Вспоминаются и другие замечательные его строки:
"Нами человечество протрезвляется, мы его похмелье... Мы канонизировали человечество... канонизировали революцию... Нашим разочарованием, нашим страданием мы избавляем от скорбей следующие поколения..."
Нет, отрезвление еще далеко.
* * *
Закрою глаза и все вижу как живого: ленты сзади матросской бескозырки, штаны с огромными раструбами, на ногах бальные туфельки от Вейса, зубы крепко сжаты, играет желваками челюстей... Вовек теперь не забуду, в могиле буду переворачиваться!
21 апреля.
"Ультиматум Раковского и Чичерина Румынии,- в 48 часов очистить Буковину и Бессарабию!" Так неправдоподобно-глупо (даже если это все то же издевательство над чернью), что приходит в голову: "Да уж не делается ли все это по чьему-то приказу, немецкому, что ли,- с целью изо дня в день позорить коммунистов, революционеров, вообще революцию?" Затем - "От победы к победе - новые успехи доблестной красной армии. Расстрел 26 черносотенцев в Одессе..."
В "Известиях",-ох, какое проклятое правописание! - после передовой об ультиматуме, напечатан поименный список этих двадцати шести, расстрелянных вчера, затем статейка о том, что "работа" в одесской чрезвычайке "налаживается", что "работы вообще много", и наконец гордое заявление: "Вчера удалось добыть угля для отправки поезда в Киев".- Счастливый день! И это после ультиматума-то!
Ну, а если румыны не послушаются Раковского, что тогда? И как дьявольски однообразны все эти клоунские выходки! Впрочем, может быть, грубо инсценируется что-нибудь, дается кому-то придирка? Кому же именно?

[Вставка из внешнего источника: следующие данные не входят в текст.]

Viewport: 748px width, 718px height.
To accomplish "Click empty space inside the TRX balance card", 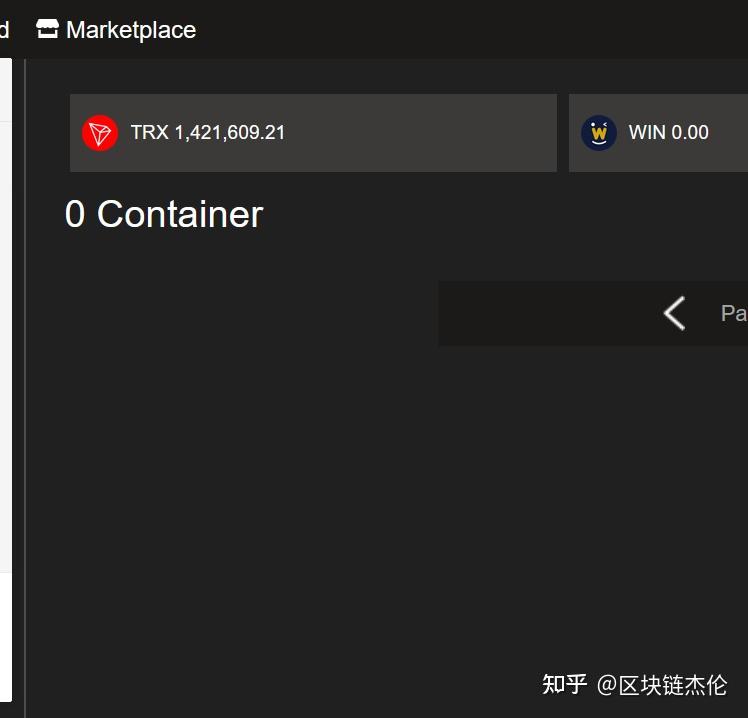I will point(420,133).
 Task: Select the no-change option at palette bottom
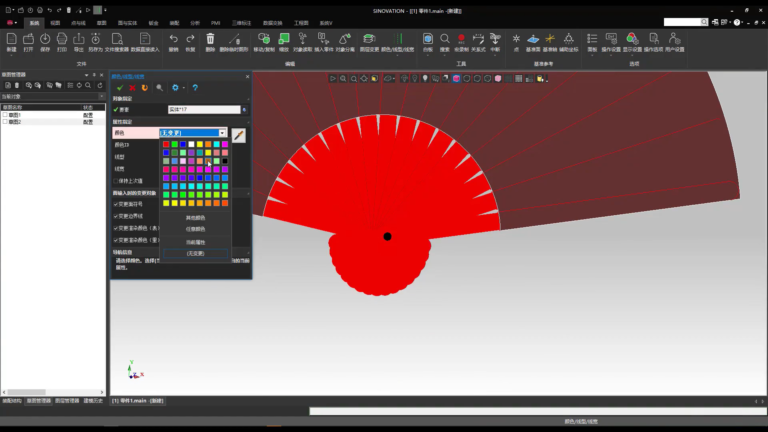pyautogui.click(x=195, y=253)
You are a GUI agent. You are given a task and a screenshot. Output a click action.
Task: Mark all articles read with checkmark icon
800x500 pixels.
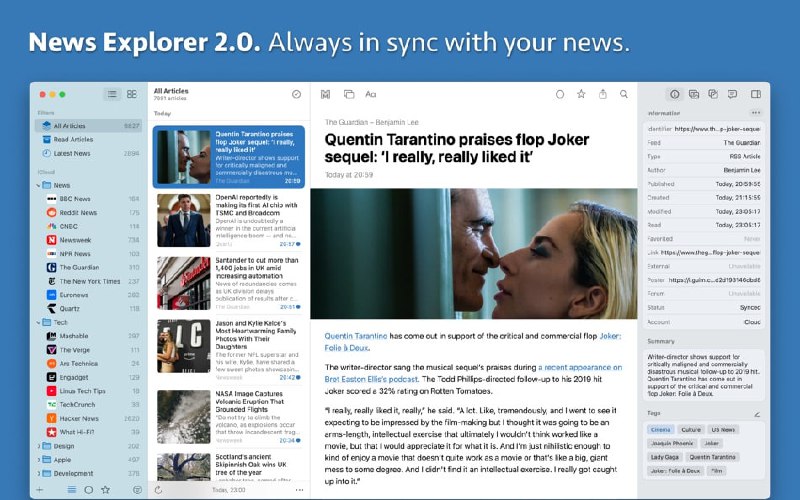(x=296, y=94)
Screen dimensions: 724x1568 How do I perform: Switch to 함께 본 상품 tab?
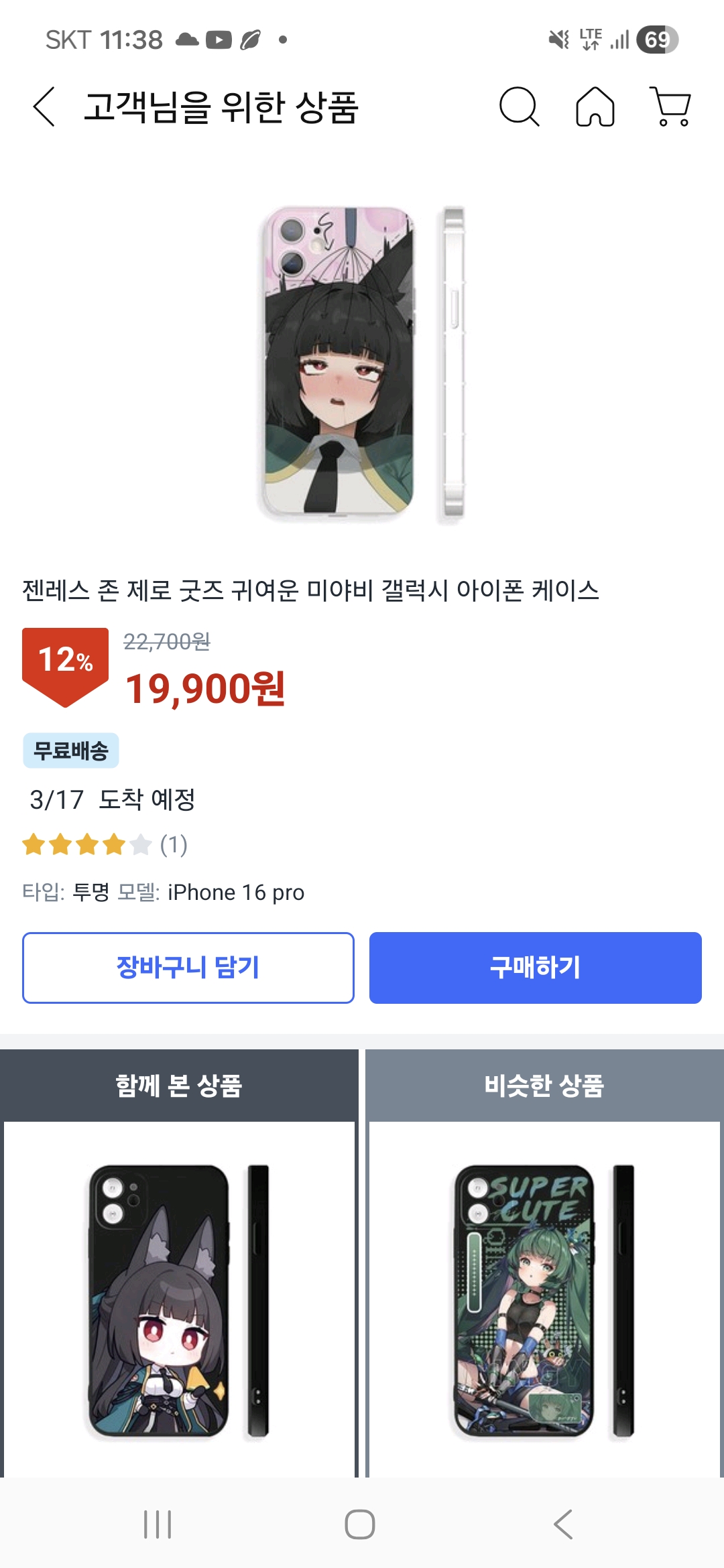point(179,1086)
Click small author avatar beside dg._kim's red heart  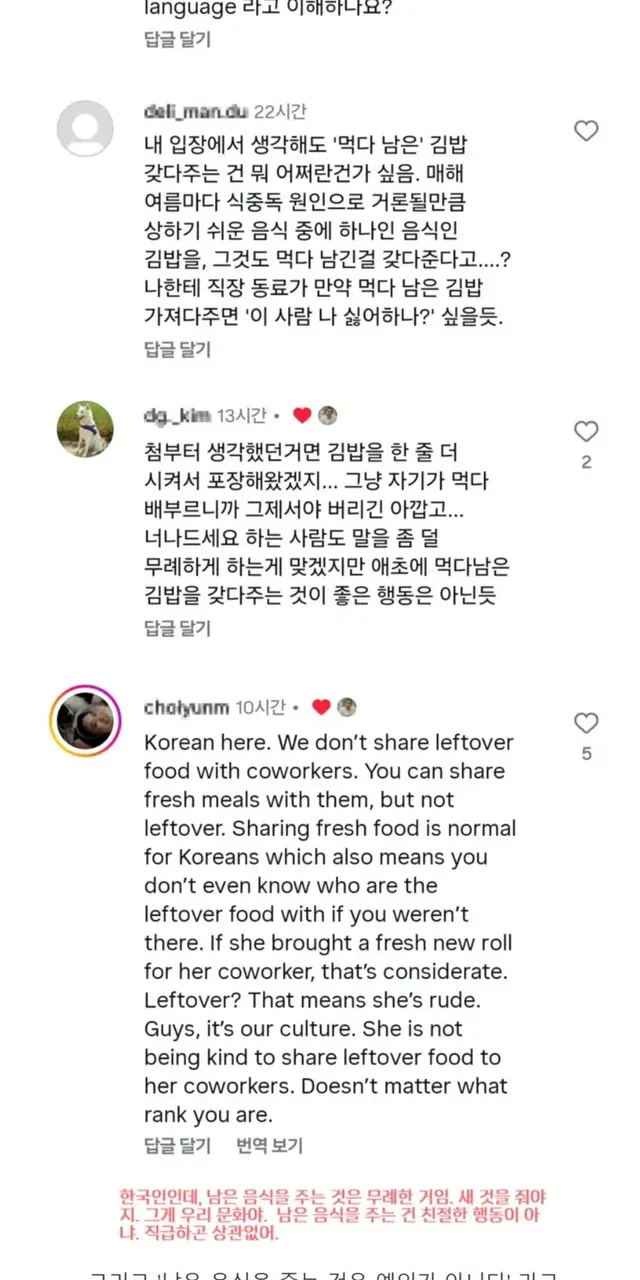point(328,416)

Да, а "буржуи" уж совсем было поверили в Петроград. Ведь говорили, что вот тот-то своими глазами видел телеграмму о занятии Петрограда (после того, как англичане будто бы подвезли хлеба для него)...
Слух, что и у нас будет этот дикий грабеж, какой идет уже в Киеве,- "сбор" одежды и обуви.
* * *
Давеча прочитал про этот расстрел двадцати шести как-то тупо.